Today, most drivers in Oklahoma and throughout the country realize that distracted driving increases their risk of getting into a car accident. In fact, many drivers today see it as being as great of a threat – if not more of one – than drunk driving, according to a recent national survey. However, the way people respond to this threat does not always match their recognition of it.
Survey: People Drive While Distracted Despite Knowing Risks
In March 2018, the AAA Foundation for Traffic Safety released the results of its annual Traffic Safety Culture Index. In that survey, 87.5 percent of drivers said that they viewed distracted driving as being “a bigger problem today than in past years,” compared to only 43.4 percent who felt that way about drunk driving. Additionally, 96.8 percent of drivers said that they saw texting or e-mailing while driving as a “serious threat,” while 94.3 percent had the same attitude towards drunk driving. Clearly, distracted driving is on people’s minds.
Yet, the survey revealed a disturbing fact: Most drivers respond to the risks of drunk driving by avoiding that behavior – but they don’t do the same when it comes to distracted driving. In the survey, only 13.5 percent of drivers admitted to driving at least once in the prior year after they believed they had too much to drink. At the same time, 44.9 percent of drivers admitted that they had read a text or e-mail while driving in the past year, while 34.6 percent said they had typed a text or e-mail when they were behind the wheel.
In reality, the number of distracted drivers may be even higher. In 2017, the driving analytics firm, Zendrive released what it called “the largest and most robust driver phone use study” to date. According to that study, which looked at the frequency and duration of phone use of 3.1 million people, drivers were on their smartphones at least once during 88 percent of their car trips.
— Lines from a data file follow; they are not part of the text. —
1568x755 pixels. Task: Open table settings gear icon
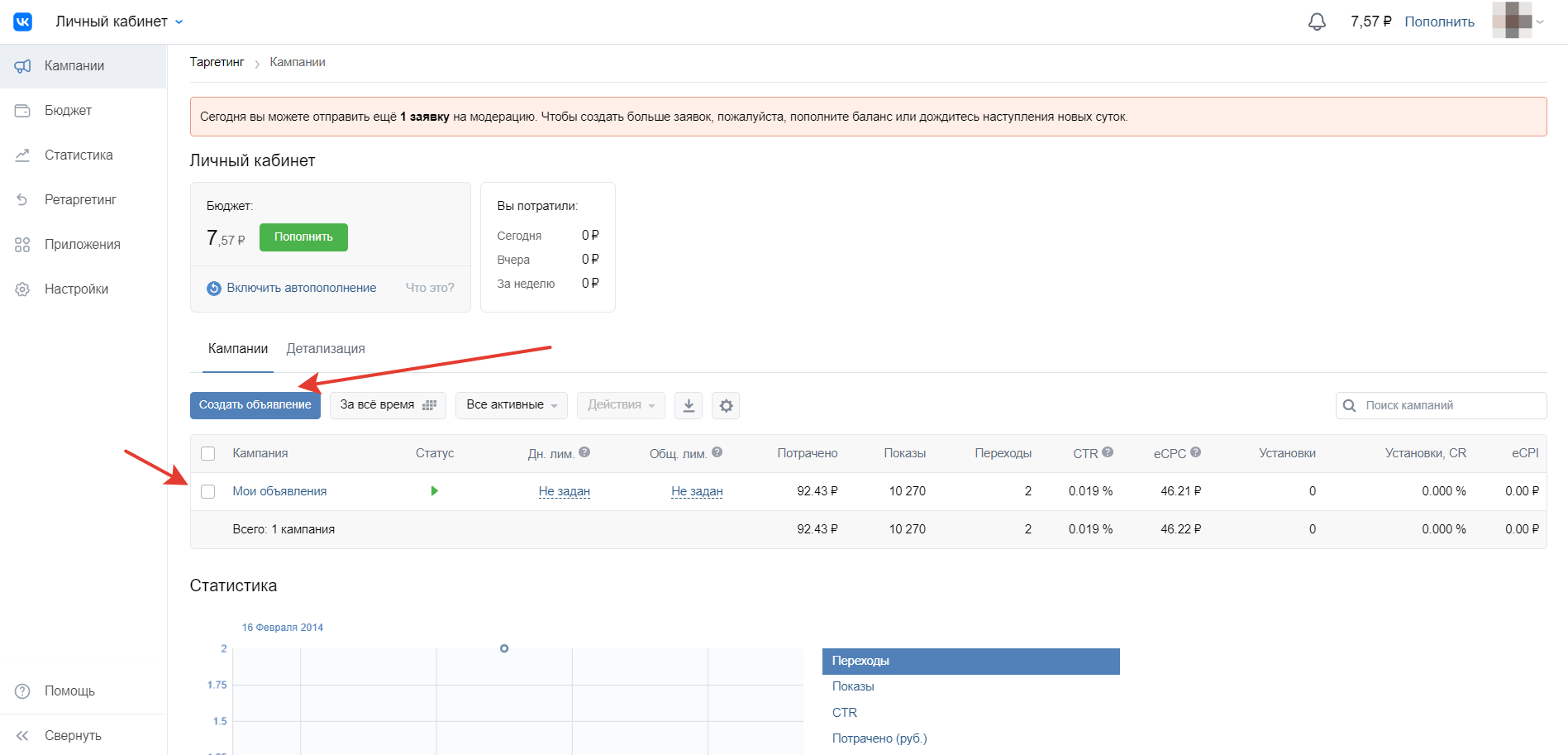(x=726, y=405)
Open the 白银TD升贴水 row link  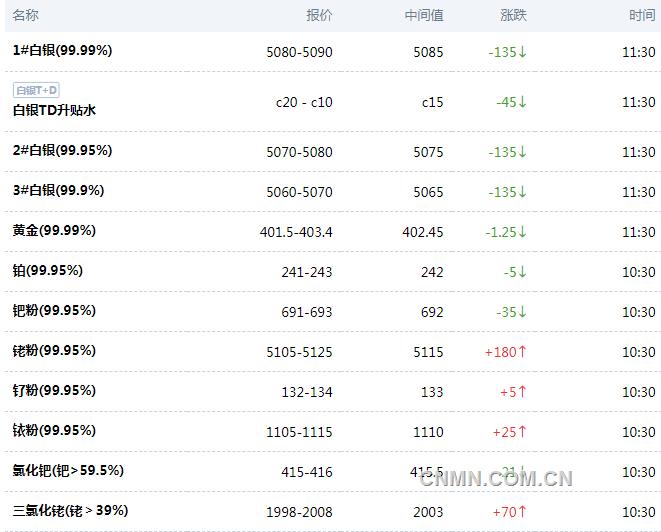(x=54, y=110)
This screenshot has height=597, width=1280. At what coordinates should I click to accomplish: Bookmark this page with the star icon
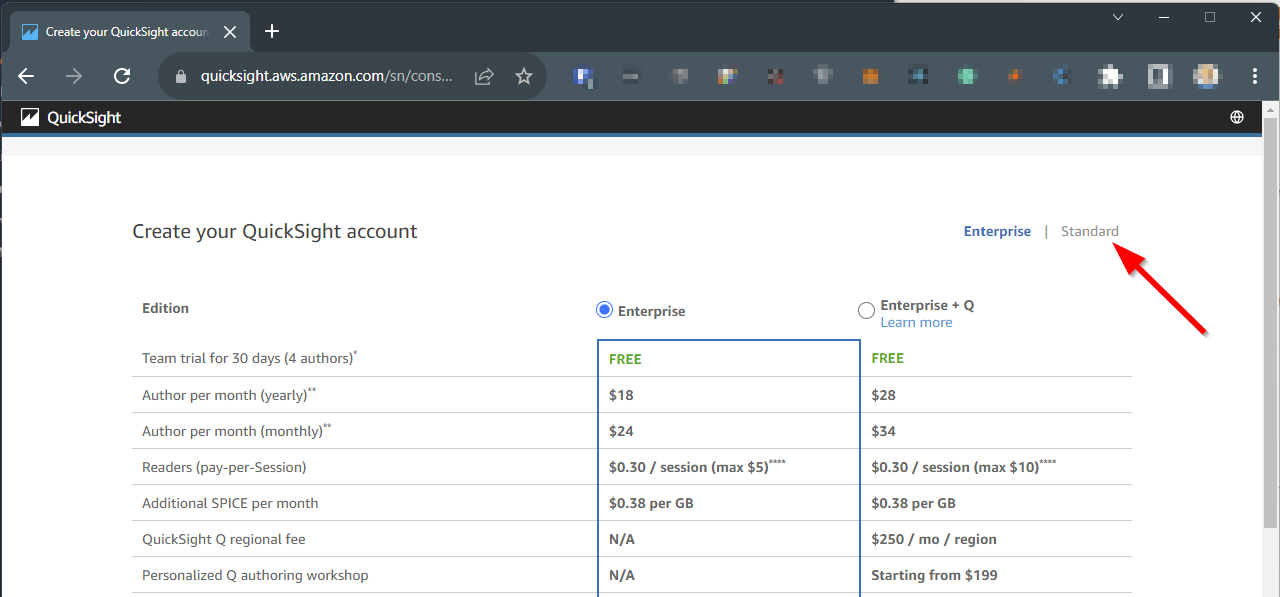coord(524,76)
In fact, they were on their phones for 3.5 minutes out of every hour they were on the road.
Why Should We Be More Concerned About Distracted Driving?
As the Zendrive study’s authors noted, all it takes is two seconds to travel roughly the length of two basketball courts if you are going 55 miles per hour in your car – and all it takes is two seconds with your eyes off the road to increase your crash risk by more than 20 times.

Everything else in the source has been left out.